Die Beklagte zu 1) hat beide angegriffenen Ausführungsformen (F und E) nach Erteilung des Klagepatents im Inland angeboten. - a)
Das Anbieten ist eine eigenständige Benutzungsart, die selbstständig zu beurteilen und für sich allein anspruchsbegründend ist (vgl. BGH, GRUR 2003, 1031 – Kupplung für optische Geräte; GRUR 2006, 927, 928 – Kunststoffbügel; GRUR 2007, 221, 222 – Simvastin; OLG Düsseldorf, GRUR 2004, 417, 419 – Cholesterinspiegelsenker). Der Begriff des Anbietens ist rein wirtschaftlich zu verstehen. Er umfasst jede im Inland begangene Handlung, die nach ihrem objektiven Erklärungswert den Gegenstand der Nachfrage in äußerlich wahrnehmbarer Weise zum Erwerb der Verfügungsgewalt bereitstellt (BGH, GRUR 2006, 927 – Kunststoffbügel; OLG Düsseldorf, Urteil vom 27.03.2014 – I-15 U 19/14, BeckRS 2014, 16067). Maßgeblich ist, ob mit der fraglichen Handlung tatsächlich eine Nachfrage nach dem schutzrechtsverletzenden Gegenstand geweckt wird, die zu befriedigen mit dem Angebot in Aussicht gestellt wird (OLG Düsseldorf, Urteil vom 27.03.2014 – 15 U 19/14, GRUR-RS 2014, 16067). Voraussetzung für ein Anbieten ist grundsätzlich nicht das tatsächliche Bestehen einer Lieferbereitschaft (BGH, GRUR 2003, 1031, 1032 – Kupplung für elektrische Geräte) oder ob das Angebot Erfolg hat, es also nachfolgend zu einem Inverkehrbringen kommt (OLG Düsseldorf, Urteil vom 06.10.2016 – I-2 U 19/16, Rn. 97 bei juris m. w. N.). - Ein Mittel für das Anbieten ist auch die bloße Bewerbung eines Produkts im Internet, da dies bereits dazu bestimmt und geeignet ist, Interesse an dem beworbenen Gegenstand zu wecken und diesen betreffende Geschäftsabschlüsse zu ermöglichen (OLG Düsseldorf, GRUR-RR 2007, 259, 261 – Thermocycler).

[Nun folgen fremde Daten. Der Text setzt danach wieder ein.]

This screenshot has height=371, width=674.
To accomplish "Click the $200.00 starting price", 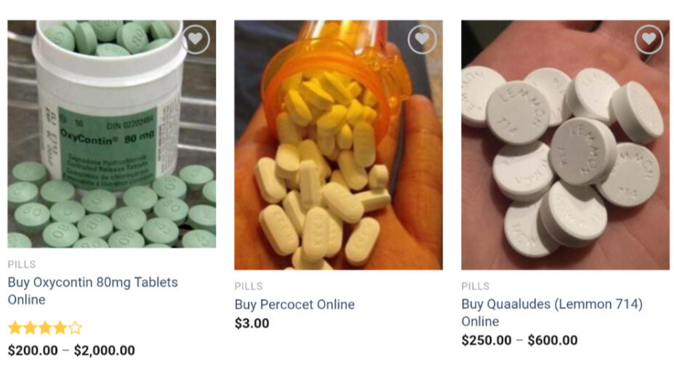I will (33, 351).
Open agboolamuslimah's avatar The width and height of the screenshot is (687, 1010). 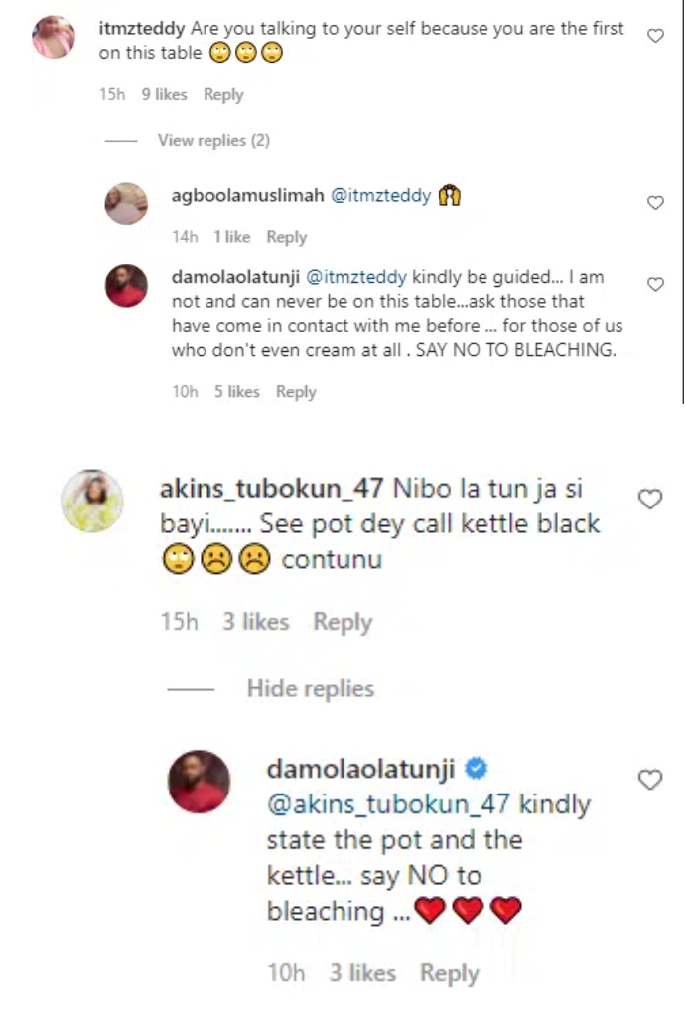(x=126, y=204)
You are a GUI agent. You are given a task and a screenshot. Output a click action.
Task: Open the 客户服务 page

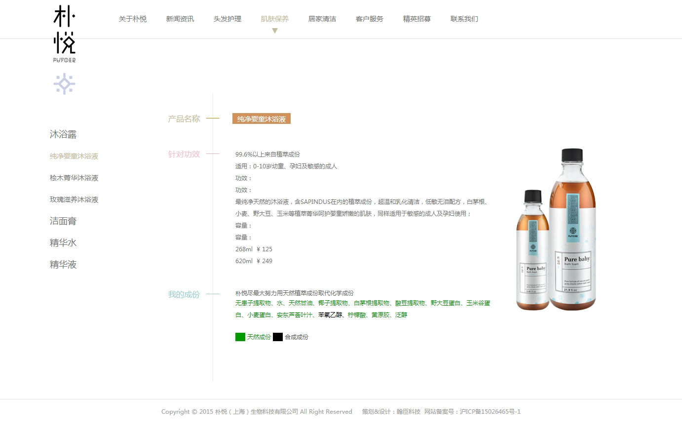(x=370, y=19)
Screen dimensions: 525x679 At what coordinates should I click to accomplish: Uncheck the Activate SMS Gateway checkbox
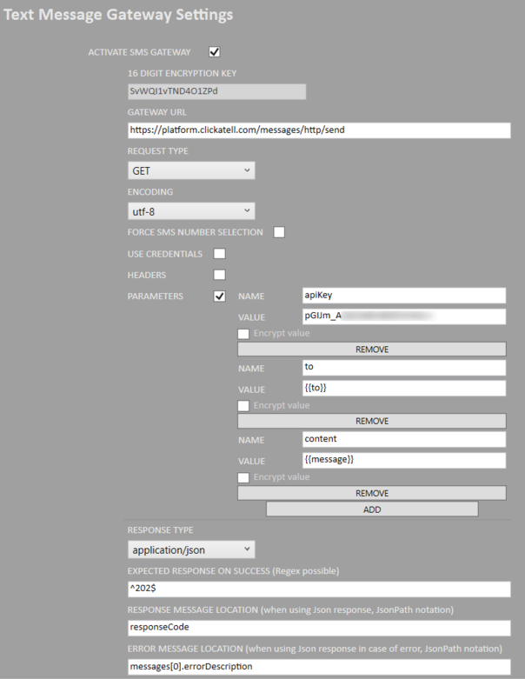tap(215, 52)
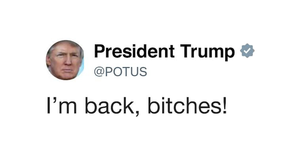Tap the white checkmark inside verified badge
The image size is (304, 159).
pyautogui.click(x=247, y=51)
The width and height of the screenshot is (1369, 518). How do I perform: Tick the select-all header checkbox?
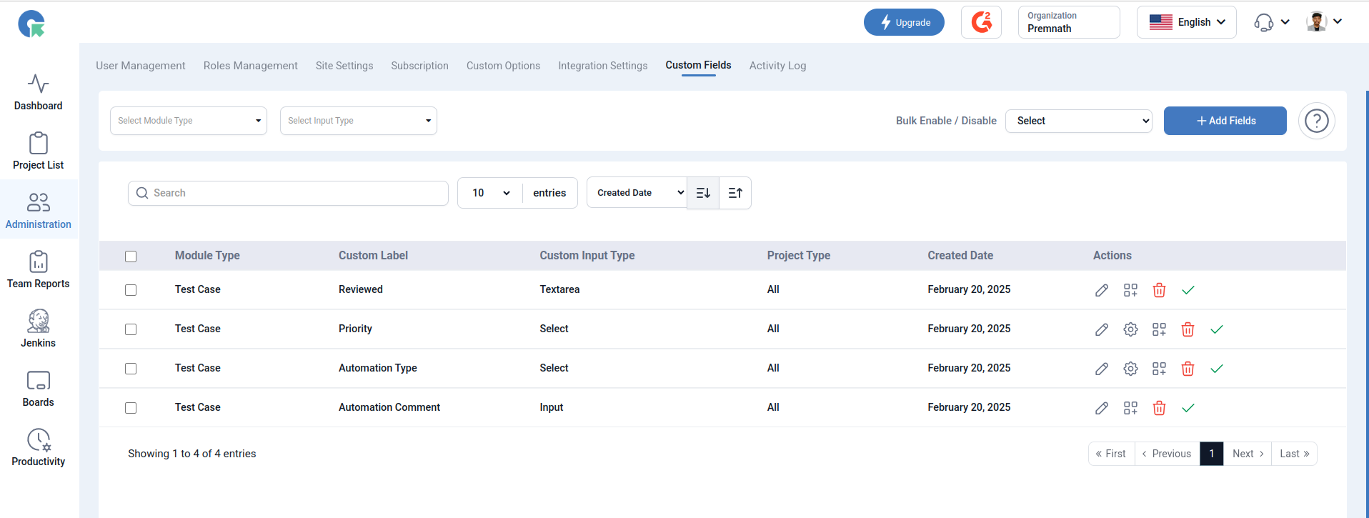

- Ein Internetangebot stellt dabei nicht schon deshalb ein inländisches Angebot dar, weil die betreffende Internetseite im Inland aufgerufen werden kann. Notwendig ist vielmehr ein wirtschaftlich relevanter Inlandsbezug (Kühnen, Handbuch der Patentverletzung, 11. Auflage 2019, Abschnitt A Rn. 296). Auf die tatsächliche Lieferbereitschaft ins Inland kommt es auch bei Internetangeboten nicht an; maßgeblich ist vielmehr, wie das Angebot aus Sicht der interessierten Verkehrskreise im Inland zu verstehen ist (OLG Karlsruhe, Urteil vom 14.01.2009 – 6 U 54/06– SMD-Widerstand, Rn. 99 bei juris).
- b)
Die Beklagte zu 1) hat bei Anwendung dieser Maßstäbe die angegriffenen Ausführungsformen in beiden Versionen im Inland angeboten. - aa)
Eine Angebotshandlung liegt in dem Datenblatt nach Anlage BM26, das auf der Homepage www.N.com auch nach Erteilung des Klagepatents heruntergeladen werden konnte. Dieses Datenblatt ist als Angebot der Beklagten zu 1) hinsichtlich der angegriffenen Ausführungsformen E und F zu werten. - (1)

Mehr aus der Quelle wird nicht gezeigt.